WORK INSTRUCTION: In the material below, identify each line bearing the word "Select". Reproduce those lines.

━━━━━━━━━━

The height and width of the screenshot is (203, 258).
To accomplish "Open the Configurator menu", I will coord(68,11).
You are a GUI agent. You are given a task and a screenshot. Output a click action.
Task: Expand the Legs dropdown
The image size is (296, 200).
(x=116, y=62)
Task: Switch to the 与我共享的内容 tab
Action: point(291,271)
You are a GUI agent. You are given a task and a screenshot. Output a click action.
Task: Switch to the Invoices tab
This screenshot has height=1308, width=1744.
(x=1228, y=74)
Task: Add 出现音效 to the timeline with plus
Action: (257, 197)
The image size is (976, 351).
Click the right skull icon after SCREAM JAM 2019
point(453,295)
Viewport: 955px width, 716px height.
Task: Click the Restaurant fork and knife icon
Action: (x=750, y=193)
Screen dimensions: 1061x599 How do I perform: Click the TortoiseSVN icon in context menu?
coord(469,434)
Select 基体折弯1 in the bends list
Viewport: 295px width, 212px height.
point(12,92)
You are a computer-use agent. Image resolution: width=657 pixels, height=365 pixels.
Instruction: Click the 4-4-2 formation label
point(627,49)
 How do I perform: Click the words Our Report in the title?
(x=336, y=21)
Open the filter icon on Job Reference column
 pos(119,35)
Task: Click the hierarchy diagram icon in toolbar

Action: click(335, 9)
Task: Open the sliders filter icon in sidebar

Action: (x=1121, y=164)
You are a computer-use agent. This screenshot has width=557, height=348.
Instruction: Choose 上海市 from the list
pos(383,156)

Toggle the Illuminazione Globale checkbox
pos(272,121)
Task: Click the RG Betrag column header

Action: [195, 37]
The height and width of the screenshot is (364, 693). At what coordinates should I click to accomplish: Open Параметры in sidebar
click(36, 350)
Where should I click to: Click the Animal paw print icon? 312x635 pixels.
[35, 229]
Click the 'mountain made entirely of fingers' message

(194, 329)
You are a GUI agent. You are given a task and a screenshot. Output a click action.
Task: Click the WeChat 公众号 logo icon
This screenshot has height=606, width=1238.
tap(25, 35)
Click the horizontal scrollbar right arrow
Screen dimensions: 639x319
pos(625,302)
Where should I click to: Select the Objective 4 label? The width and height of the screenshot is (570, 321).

━━━━━━━━━━

YOUR RESPONSE:
Select 基体折弯1 in the bends list
Where should I click to: Select the Objective 4 label? The width and height of the screenshot is (570, 321).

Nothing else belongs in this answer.